This 8-Year-Old NVIDIA GPU Humiliates Modern Cards in AI: Costs Just $100
Eight years after its debut, the NVIDIA Tesla V100 datacenter GPU is back in the spotlight thanks to a series of benchmarks focused on the local execution of AI LLM models. The tests, conducted by the Hardware Haven channel, show how a professional card based on the Volta architecture can still compete today with much more recent consumer solutions in specific AI-related workloads.
The Tesla V100 represented an important milestone for NVIDIA, being the first family designed exclusively for the datacenter sector and the first to adopt Tensor Cores, which are now a central element of the company's AI accelerations. The tested GPU is an SXM2 variant with 5120 CUDA Cores, 640 Tensor Cores, 16 GB of HBM2 memory on a 4096-bit bus, and a bandwidth of 898 GB/s. The declared TDP is 250 W, significantly lower than today's high-end AI platforms.
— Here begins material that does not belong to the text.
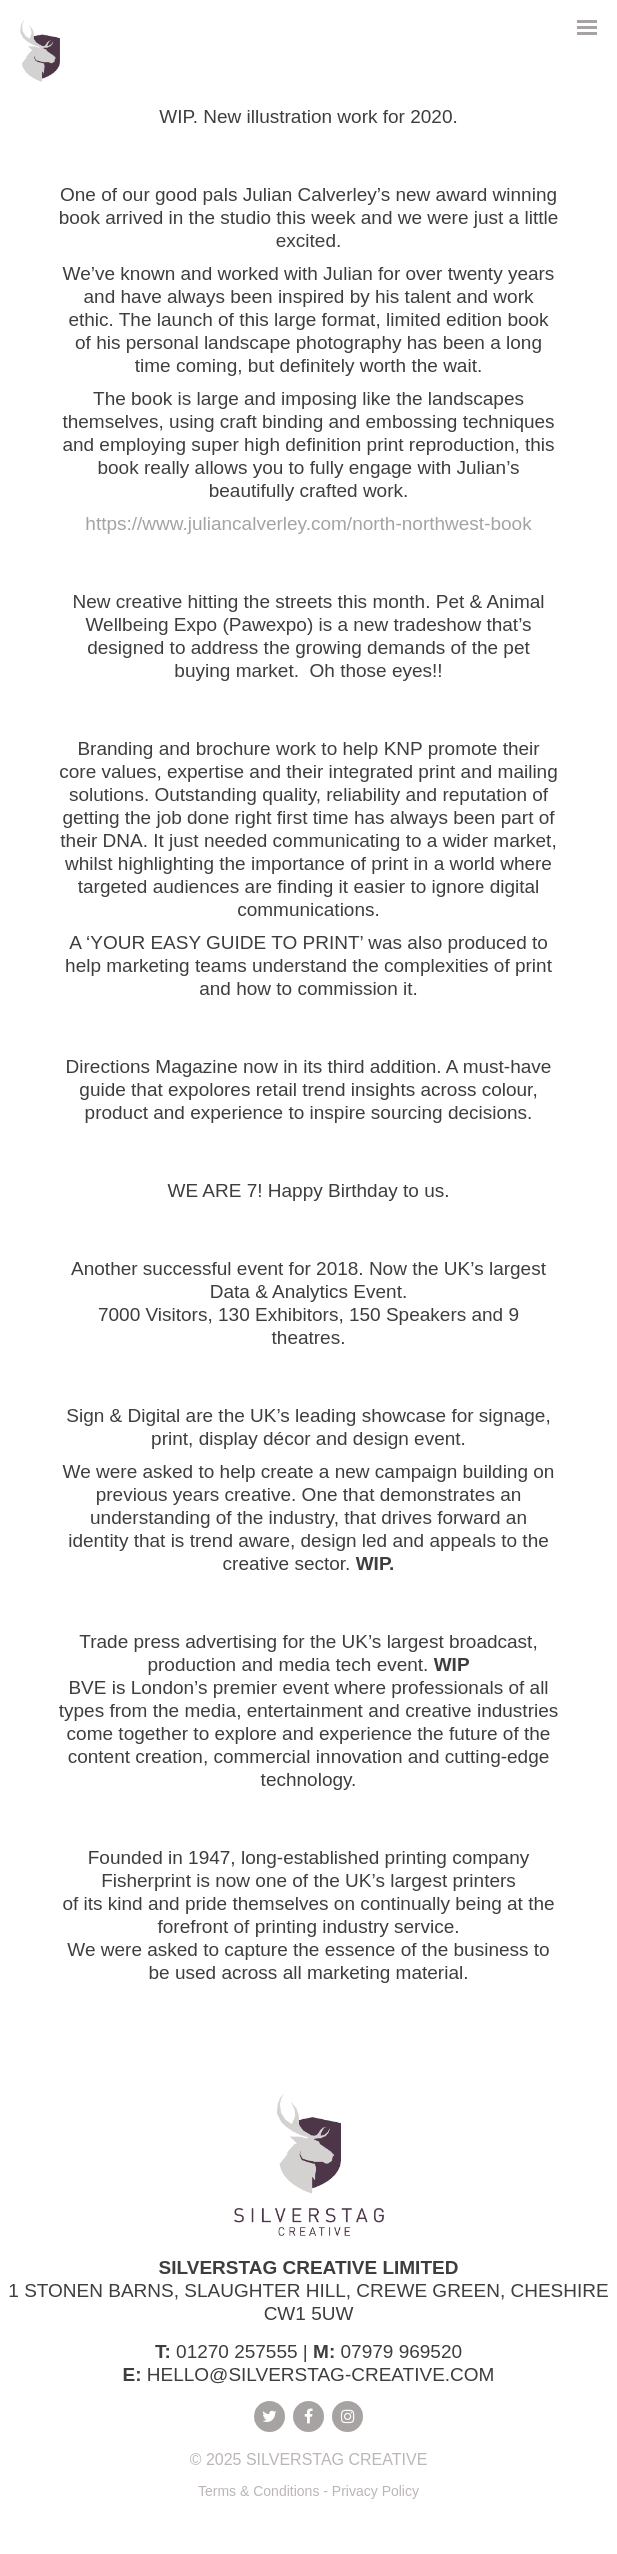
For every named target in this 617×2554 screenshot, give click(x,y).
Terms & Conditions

At the time of launch, the price of the Tesla V100 exceeded $10,000, while today, the used 16 GB versions can be found on the second-hand market for around $100. However, using an SXM2 GPU in a common desktop PC is not straightforward: the format requires dedicated SXM-to-PCIe adapters, specific power supply, and a custom cooling system.
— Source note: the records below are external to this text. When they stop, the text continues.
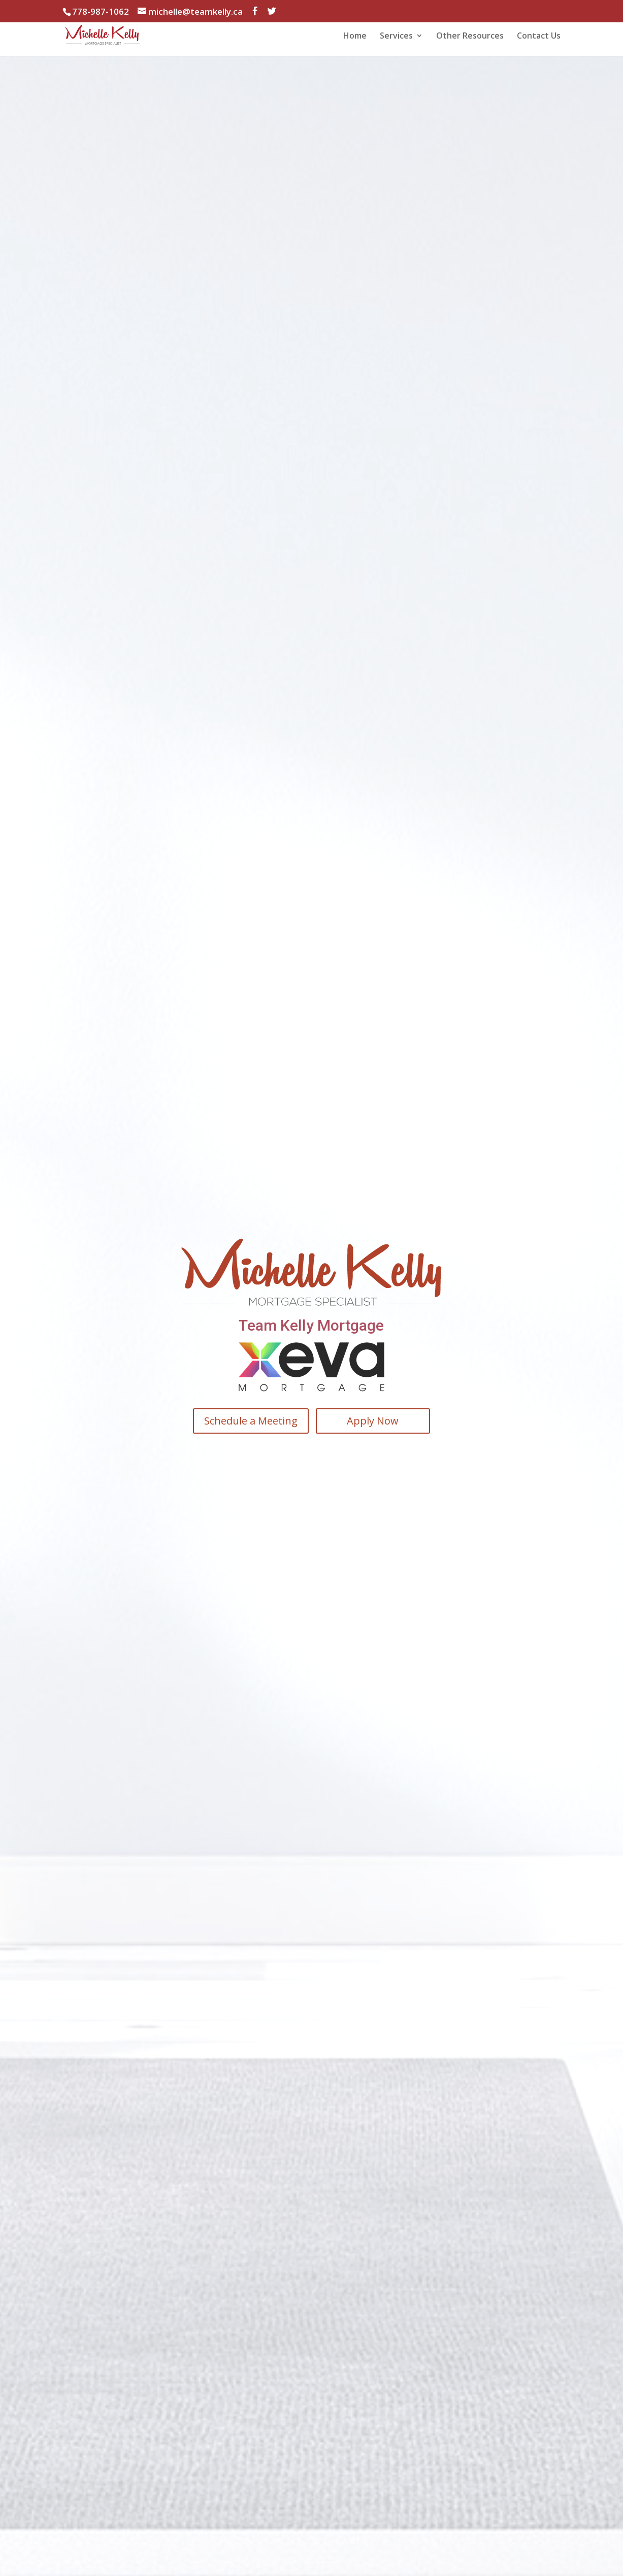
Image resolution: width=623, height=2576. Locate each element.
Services (396, 36)
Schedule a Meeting (250, 1421)
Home (355, 36)
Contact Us (539, 36)
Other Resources (470, 36)
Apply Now (373, 1421)
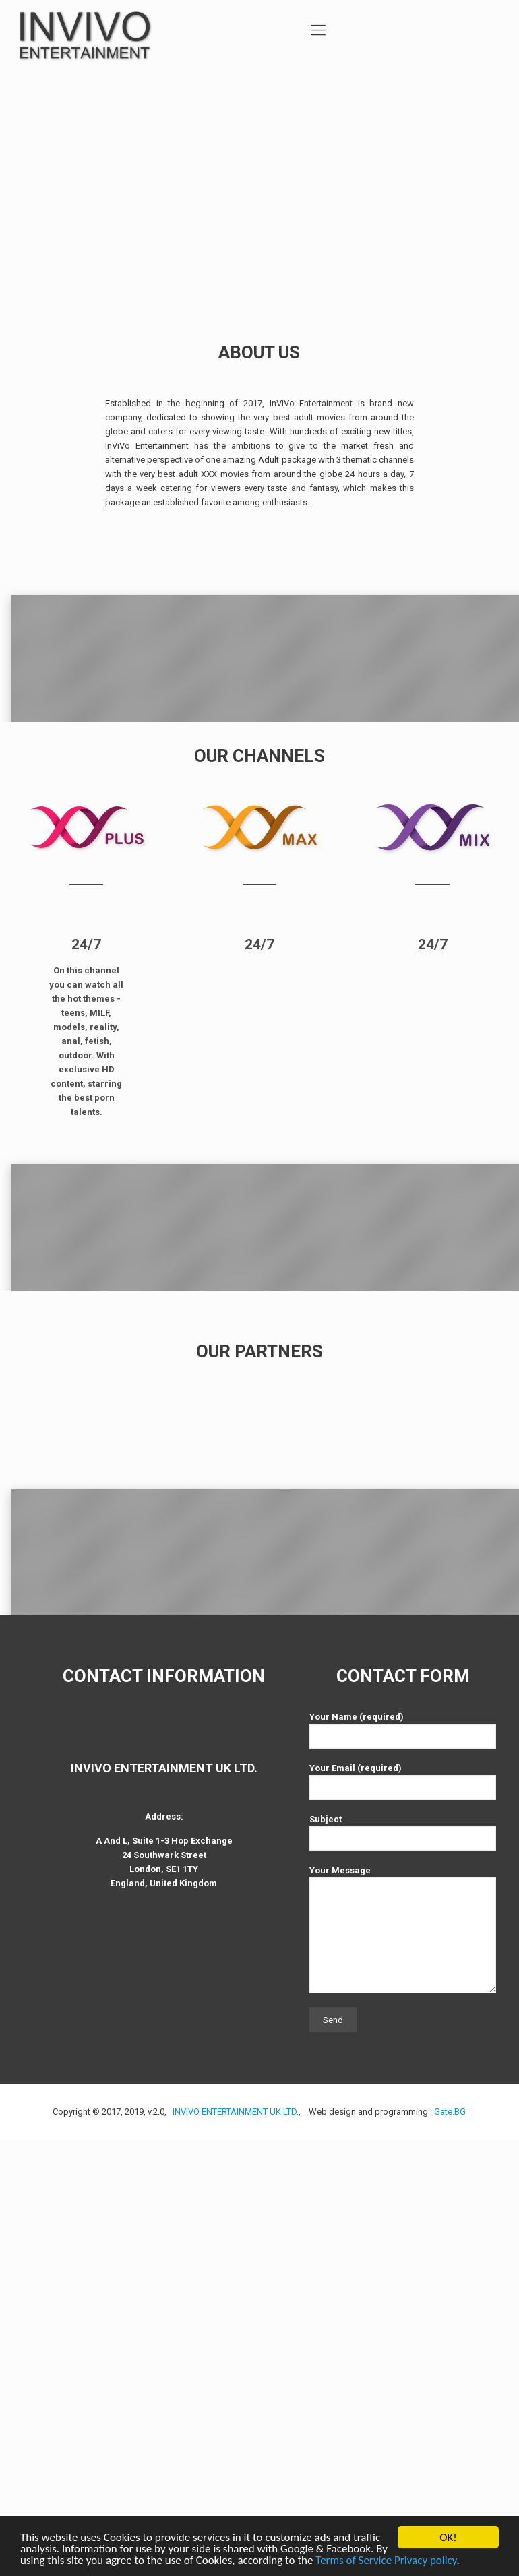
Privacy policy (425, 2560)
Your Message (403, 2365)
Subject (403, 2268)
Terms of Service (353, 2560)
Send (333, 2456)
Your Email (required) (403, 2217)
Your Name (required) (403, 2166)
In the test, a handcrafted thermal solution was necessary, using a 3D-printed duct and a dedicated Noctua fan, as the Tesla V100s are designed to operate in servers with passive cooling and controlled airflow. Combining the GPU, adapter, and modifications, the overall project cost exceeded $200.
The results obtained with local LLM models are nonetheless interesting. In the benchmark with GPT-oss 20B, the V100 achieved about 130 tokens per second, compared to approximately 90 tokens/s recorded by the Radeon RX 7800 XT. Even against the GeForce RTX 3060 with 12 GB, the Volta solution showed a significant advantage in tests with Gemma4:e4b via Ollama and Open WebUI.
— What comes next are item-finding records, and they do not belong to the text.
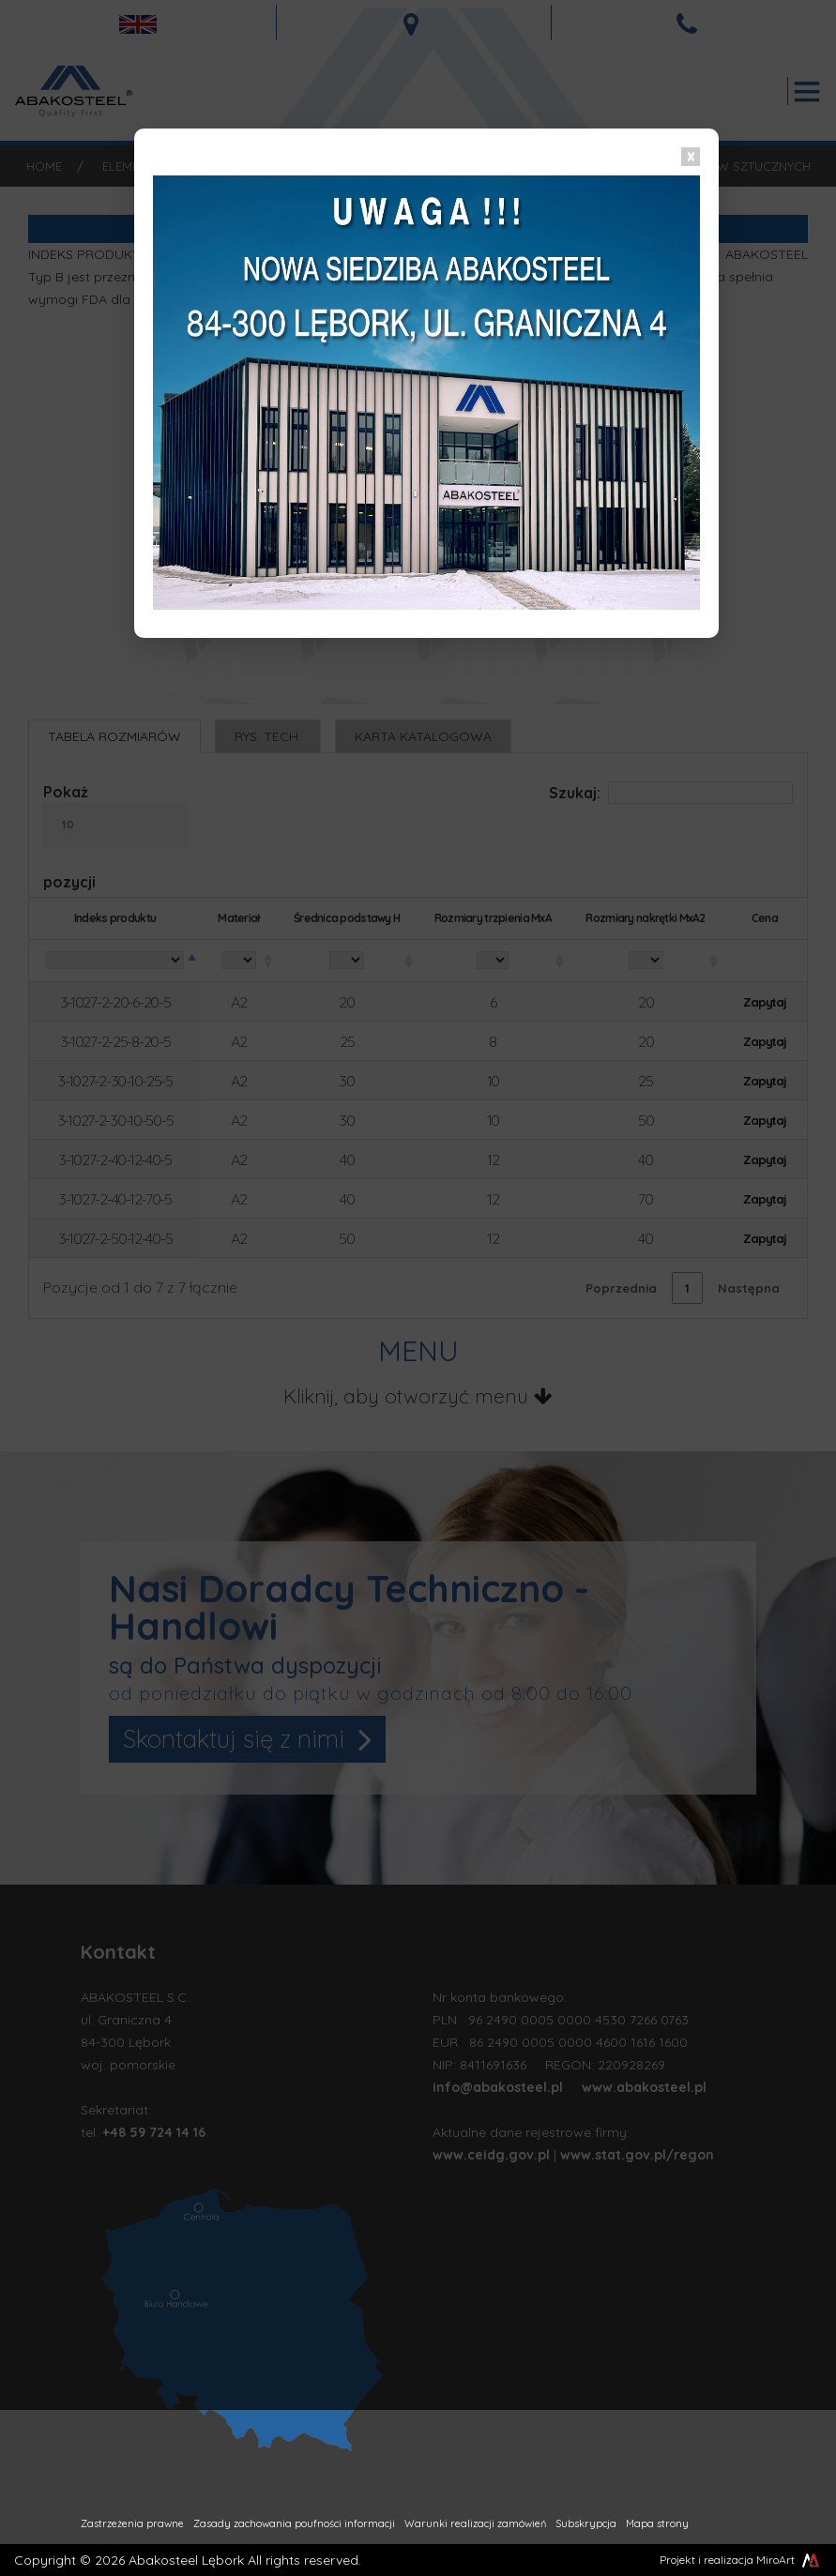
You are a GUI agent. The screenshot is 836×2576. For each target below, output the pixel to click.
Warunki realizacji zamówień (475, 2523)
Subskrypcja (585, 2523)
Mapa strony (657, 2523)
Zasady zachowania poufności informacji (294, 2523)
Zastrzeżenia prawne (132, 2523)
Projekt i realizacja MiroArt (741, 2560)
According to shared data, the V100 ensured a token generation speed that was 42% faster than the RTX 3060, while also maintaining better energy efficiency. When limiting both GPUs to 100 W, the datacenter card maintained a 41% advantage in the token/sec/watt ratio.
The results highlight how some previous-generation professional GPUs can still offer value in modern AI workloads, especially due to the presence of Tensor Cores and the high bandwidth of HBM2 memory. Nevertheless, several practical limitations remain due to the modifications required to make it work, which are not within reach for all users. The 32 GB versions of the Tesla V100, now sold for between $400 and $500, could also prove to be even more interesting for larger AI models, where VRAM capacity continues to represent one of the main operational constraints.